DATA SECTION:
Start of Block
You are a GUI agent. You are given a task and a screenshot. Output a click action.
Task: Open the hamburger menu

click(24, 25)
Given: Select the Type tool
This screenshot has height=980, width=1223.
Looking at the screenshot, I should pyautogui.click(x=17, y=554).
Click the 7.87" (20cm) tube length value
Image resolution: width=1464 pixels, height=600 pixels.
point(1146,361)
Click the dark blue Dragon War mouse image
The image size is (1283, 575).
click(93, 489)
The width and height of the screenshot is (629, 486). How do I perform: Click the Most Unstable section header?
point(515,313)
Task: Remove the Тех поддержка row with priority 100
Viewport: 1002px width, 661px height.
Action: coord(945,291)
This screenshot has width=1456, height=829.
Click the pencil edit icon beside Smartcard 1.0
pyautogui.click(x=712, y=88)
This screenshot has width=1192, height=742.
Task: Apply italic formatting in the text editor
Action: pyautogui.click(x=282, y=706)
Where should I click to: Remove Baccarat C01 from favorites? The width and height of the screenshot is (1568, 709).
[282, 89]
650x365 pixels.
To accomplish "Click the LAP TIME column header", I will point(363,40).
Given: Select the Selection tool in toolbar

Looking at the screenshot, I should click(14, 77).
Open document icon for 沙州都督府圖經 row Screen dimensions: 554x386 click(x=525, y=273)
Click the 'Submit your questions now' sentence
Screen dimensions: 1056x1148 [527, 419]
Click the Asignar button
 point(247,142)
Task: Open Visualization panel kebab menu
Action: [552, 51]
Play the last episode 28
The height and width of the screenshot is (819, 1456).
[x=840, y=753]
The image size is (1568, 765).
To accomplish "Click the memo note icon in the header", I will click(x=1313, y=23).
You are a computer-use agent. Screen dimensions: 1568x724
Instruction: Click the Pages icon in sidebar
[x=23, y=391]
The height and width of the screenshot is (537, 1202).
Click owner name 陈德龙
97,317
End of Block
BRIEF: Report the number of lines in the listing that include the string "will"; give nothing but the number.

WRITTEN REPLY: 2